Goal
Reproduce the rows below word for word, from the line with "The height and width of the screenshot is (1203, 1008)." to the line with "click(36, 31)", including both of those lines.

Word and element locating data
(begin)
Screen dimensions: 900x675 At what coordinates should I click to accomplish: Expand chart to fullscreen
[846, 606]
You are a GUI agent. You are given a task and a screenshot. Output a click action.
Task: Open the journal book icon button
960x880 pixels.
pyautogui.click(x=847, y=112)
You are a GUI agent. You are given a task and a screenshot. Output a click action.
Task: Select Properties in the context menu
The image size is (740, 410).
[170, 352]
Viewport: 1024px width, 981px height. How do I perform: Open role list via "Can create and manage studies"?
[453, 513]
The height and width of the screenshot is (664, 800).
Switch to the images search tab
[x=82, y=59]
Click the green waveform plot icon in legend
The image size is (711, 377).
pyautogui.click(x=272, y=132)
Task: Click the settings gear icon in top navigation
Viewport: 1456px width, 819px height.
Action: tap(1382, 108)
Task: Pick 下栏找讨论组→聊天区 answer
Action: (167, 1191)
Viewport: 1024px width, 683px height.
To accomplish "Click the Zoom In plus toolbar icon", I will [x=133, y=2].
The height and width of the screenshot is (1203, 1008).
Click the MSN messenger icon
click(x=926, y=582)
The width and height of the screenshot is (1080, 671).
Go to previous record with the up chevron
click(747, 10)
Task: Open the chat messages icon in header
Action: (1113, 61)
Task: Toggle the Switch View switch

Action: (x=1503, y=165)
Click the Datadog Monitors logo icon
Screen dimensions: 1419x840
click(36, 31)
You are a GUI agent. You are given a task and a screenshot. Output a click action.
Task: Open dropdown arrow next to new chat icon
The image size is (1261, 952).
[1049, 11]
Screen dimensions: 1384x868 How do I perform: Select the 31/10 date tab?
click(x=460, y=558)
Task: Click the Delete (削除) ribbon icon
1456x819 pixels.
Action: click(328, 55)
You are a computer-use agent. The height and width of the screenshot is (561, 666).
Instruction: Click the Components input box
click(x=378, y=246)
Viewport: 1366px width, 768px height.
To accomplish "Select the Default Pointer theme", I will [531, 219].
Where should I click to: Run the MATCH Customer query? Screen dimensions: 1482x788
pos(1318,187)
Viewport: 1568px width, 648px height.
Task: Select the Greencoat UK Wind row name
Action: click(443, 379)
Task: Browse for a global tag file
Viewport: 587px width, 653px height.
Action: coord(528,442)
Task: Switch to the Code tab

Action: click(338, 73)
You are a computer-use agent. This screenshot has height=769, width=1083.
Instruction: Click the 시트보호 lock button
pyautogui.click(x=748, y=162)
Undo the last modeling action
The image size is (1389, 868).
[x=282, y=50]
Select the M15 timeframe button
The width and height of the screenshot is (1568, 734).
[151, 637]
(end)
Task response
The height and width of the screenshot is (1203, 1008).
Click the MSN messenger icon
click(x=926, y=582)
The width and height of the screenshot is (1080, 671).
Go to previous record with the up chevron
click(747, 10)
Task: Open the chat messages icon in header
Action: (1113, 61)
Task: Toggle the Switch View switch

Action: (x=1503, y=165)
Click the Datadog Monitors logo icon
Screen dimensions: 1419x840
click(36, 31)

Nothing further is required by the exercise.